De wet regelt dat een executeur die klaar is met zijn werk, zij beheer beëindigd en de goederen (het geld) ter beschikking van de erfgenamen stelt. De erfgenamen zijn vervolgens bevoegd tot verdeling, niet de executeur.
Toch oordeelde de kantonrechter te Alkmaar als volgt:
In casu was er een executeur en één erfgenaam die niet wilde meewerken. De executeur had zich tot de kantonrechter gewend met de vraag om een aanwijzing. Allereerst oordeelde de kantonrechter dat hij niet bevoegd was tot het geven van een aanwijzing omdat er “een tot voldoening van de opeisbare schulden van de nalatenschap bevoegde executeur is, die heeft aangetoond dat de goederen van de nalatenschap ruimschoots toereikend zijn om de nalatenschapsschulden te voldoen, behoeft de nalatenschap niet volgens de regels van Afdeling 3 van Boek 4 van het BW te worden vereffend (artikel 4:202 lid 1 onder a BW). Dit betekent dat de kantonrechter geen bevoegdheid heeft om aanwijzingen te geven als bedoeld in artikel 4:210 lid 1 BW”.
Het verzoek aan de kantonrechter om de aanwijzing te geven dat verdere pogingen om [naam] te bereiken, te staken, komt dan ook niet voor toewijzing in aanmerking. Het is de taak van de executeur om de goederen van de nalatenschap te beheren en de schulden van de nalatenschap te voldoen.
Voorts oordeelde de kantonrechter: “In artikel 4:150 lid 1 BW is bepaald dat de executeur die zijn taak heeft volbracht, bevoegd is zijn beheer te beëindigen door de goederen van de nalatenschap ter beschikking van de erfgenamen te stellen. In het vierde lid van dat artikel is vervolgens bepaald dat indien niet alle erfgenamen bekend zijn of niet alle erfgenamen bereid zijn de goederen in ontvangt te nemen, dan dient de executeur op grond van artikel 4:225 BW de erfgenamen door oproepringen in dagbladen of andere doelmatige middelen op te sporen. Daarna dient de executeur, indien een erfgenaam zich niet bereid toont het hem toekomende goed in ontvangst te nemen, dit af te geven aan de Staat”.
En:
De bevoegdheid van de executeur om de goederen van de nalatenschap te verdelen en af te geven aan de erfgenamen dan wel de Staat ligt in het voorgaande besloten zonder dat hiervoor een machtiging van de kantonrechter vereist is.
Dat laatste is nieuw.

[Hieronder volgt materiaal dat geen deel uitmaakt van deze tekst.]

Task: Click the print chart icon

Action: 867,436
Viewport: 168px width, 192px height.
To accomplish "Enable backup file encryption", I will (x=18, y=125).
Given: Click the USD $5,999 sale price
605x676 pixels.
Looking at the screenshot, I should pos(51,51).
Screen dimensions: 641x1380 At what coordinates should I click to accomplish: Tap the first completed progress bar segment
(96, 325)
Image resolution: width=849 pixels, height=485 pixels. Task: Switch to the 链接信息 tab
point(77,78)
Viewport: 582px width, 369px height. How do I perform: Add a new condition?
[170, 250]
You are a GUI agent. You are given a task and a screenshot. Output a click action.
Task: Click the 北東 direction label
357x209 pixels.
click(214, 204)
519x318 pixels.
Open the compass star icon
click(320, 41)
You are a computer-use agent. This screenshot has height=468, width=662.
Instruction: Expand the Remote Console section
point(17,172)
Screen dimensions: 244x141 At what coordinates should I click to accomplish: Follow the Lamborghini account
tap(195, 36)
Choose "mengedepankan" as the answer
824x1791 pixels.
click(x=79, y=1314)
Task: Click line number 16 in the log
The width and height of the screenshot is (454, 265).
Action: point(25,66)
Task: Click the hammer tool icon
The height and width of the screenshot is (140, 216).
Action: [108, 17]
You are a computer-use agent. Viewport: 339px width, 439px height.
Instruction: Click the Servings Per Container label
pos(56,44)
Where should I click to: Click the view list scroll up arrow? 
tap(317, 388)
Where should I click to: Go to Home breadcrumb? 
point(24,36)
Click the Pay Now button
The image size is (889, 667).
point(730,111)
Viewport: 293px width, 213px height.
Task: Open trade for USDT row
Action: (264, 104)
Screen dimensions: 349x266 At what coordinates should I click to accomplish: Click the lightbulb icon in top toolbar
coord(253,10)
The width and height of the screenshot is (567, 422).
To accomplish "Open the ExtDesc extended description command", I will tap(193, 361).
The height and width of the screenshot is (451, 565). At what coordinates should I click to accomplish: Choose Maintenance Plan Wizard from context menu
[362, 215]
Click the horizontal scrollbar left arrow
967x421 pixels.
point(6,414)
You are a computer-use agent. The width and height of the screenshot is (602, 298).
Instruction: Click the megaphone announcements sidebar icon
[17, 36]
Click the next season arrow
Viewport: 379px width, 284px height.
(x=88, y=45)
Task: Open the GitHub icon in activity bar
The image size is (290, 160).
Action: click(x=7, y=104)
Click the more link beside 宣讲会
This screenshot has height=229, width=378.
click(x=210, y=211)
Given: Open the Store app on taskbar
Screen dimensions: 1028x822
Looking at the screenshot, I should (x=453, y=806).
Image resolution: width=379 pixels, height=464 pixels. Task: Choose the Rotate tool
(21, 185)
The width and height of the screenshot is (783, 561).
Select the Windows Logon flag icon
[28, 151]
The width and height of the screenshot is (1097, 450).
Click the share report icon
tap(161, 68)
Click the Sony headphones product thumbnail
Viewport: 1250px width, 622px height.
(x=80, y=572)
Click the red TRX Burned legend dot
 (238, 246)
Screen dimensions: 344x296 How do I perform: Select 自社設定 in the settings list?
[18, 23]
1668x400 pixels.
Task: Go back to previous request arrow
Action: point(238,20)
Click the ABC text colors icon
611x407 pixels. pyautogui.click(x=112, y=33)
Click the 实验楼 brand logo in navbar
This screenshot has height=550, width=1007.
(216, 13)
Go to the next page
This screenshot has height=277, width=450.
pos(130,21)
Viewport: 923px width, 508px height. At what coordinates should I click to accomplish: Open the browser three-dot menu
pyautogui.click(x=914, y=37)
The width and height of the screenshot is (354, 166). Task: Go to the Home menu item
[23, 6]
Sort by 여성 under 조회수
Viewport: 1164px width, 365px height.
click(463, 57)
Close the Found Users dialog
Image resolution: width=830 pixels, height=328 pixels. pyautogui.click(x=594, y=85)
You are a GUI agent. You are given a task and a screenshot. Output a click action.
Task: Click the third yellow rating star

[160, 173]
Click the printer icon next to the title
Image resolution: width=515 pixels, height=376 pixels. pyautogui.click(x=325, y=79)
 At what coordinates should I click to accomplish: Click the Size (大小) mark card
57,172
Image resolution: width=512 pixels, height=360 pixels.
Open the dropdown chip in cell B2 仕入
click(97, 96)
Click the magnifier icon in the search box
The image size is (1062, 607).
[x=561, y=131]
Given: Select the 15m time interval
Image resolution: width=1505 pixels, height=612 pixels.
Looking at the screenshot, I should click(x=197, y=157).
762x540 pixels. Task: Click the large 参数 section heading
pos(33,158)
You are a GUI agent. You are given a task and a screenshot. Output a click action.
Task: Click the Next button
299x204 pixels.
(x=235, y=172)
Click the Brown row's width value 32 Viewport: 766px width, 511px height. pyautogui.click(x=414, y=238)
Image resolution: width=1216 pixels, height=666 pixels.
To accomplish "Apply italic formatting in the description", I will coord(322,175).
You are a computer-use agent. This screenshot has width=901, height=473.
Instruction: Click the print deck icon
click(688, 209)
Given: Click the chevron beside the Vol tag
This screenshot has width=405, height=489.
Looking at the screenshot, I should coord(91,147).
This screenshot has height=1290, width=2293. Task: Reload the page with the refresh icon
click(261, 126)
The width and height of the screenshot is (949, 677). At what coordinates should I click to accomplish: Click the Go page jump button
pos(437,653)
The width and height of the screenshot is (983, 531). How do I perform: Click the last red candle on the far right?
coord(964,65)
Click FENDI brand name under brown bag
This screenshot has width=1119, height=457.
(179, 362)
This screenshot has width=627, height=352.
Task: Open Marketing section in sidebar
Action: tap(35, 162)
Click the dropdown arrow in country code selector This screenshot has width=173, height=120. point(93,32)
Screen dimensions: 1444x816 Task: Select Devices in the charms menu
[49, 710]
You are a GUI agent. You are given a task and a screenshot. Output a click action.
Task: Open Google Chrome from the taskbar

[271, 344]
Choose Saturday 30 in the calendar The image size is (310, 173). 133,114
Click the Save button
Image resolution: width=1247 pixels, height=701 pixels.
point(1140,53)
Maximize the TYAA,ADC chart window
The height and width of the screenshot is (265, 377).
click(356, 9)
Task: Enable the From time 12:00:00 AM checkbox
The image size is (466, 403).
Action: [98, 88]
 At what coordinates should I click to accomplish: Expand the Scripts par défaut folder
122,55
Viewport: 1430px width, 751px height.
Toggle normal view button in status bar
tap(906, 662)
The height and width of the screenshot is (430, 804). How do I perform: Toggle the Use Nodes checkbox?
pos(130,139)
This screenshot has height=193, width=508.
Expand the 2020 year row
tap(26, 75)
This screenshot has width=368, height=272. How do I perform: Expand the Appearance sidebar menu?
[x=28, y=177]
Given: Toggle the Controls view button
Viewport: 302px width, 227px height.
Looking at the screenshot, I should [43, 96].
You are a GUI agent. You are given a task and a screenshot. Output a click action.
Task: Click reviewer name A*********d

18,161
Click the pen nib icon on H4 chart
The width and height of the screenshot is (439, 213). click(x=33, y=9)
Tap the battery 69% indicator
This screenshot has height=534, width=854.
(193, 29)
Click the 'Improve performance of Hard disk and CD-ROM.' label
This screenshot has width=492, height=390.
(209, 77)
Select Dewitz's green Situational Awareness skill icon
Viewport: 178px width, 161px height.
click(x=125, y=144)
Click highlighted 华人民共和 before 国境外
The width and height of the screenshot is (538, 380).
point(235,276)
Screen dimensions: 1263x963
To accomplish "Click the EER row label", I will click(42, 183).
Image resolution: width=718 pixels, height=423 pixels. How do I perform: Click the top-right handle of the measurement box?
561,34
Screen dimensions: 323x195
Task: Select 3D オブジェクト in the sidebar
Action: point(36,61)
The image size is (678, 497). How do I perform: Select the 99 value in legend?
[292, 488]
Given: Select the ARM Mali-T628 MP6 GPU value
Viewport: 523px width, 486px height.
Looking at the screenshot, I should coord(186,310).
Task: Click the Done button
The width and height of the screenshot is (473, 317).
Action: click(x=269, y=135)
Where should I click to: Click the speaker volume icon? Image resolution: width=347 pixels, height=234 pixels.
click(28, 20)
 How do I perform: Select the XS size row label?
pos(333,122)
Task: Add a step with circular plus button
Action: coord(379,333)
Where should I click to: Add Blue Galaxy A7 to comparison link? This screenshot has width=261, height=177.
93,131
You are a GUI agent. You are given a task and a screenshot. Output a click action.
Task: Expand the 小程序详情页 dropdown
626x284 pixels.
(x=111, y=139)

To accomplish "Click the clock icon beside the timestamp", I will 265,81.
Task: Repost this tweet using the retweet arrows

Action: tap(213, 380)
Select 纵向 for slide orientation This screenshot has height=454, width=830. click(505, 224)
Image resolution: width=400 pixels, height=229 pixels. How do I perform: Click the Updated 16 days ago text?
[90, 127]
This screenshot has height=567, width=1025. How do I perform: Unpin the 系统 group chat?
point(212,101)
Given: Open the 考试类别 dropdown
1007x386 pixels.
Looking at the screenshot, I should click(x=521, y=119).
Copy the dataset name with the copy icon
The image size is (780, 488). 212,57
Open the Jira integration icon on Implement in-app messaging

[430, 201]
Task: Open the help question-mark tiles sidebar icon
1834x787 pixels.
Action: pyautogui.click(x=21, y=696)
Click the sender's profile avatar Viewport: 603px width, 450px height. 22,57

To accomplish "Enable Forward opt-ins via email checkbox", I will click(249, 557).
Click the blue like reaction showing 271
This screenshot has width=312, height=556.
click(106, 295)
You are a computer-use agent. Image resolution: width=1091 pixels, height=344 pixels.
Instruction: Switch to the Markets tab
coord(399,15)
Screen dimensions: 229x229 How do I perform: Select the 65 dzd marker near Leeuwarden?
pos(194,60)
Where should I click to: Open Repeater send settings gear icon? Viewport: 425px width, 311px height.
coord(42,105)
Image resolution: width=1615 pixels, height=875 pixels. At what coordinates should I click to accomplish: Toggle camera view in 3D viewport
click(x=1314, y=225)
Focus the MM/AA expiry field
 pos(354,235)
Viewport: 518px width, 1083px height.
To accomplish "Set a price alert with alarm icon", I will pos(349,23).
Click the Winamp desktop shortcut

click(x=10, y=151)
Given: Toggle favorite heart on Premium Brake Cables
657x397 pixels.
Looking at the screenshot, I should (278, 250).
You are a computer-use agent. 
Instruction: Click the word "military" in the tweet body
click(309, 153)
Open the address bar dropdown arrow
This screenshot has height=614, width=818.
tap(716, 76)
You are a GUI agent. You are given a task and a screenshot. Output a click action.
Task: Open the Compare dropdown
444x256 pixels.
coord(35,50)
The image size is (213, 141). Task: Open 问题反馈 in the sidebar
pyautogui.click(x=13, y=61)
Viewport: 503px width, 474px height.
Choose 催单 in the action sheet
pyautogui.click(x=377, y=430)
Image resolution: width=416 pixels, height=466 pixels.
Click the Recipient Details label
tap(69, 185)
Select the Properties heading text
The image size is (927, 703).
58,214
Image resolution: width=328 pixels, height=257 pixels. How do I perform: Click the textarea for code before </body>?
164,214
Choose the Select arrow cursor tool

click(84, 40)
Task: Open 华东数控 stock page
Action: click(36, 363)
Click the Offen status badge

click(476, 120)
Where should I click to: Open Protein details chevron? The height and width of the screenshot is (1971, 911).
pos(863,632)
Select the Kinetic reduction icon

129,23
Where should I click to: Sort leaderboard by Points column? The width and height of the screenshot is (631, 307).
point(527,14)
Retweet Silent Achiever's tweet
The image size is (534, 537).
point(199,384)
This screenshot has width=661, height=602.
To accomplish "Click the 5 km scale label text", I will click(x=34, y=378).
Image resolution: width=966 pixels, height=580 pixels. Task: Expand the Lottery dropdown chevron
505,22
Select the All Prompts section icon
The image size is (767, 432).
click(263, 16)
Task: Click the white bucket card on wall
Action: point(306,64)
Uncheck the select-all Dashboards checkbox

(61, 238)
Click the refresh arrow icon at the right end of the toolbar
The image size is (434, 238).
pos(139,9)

Omdat de executeur niet tot verdelen bevoegd is, was tot op heden een procedure verdeling nodig om een deel van de nalatenschap te kunnen afgeven aan de welwillende erfgenamen en een deel aan de Staat voor een niet werkende erfgenaam. Nu zegt de kantonrechter letterlijk: Het is echter aan de executeur om de verdeling te effectueren.
Dat is een hele vooruitgang voor erfgenamen die worden geconfronteerd met een erfgenaam die niet wil meewerken.
Lees hier de hele uitspraak.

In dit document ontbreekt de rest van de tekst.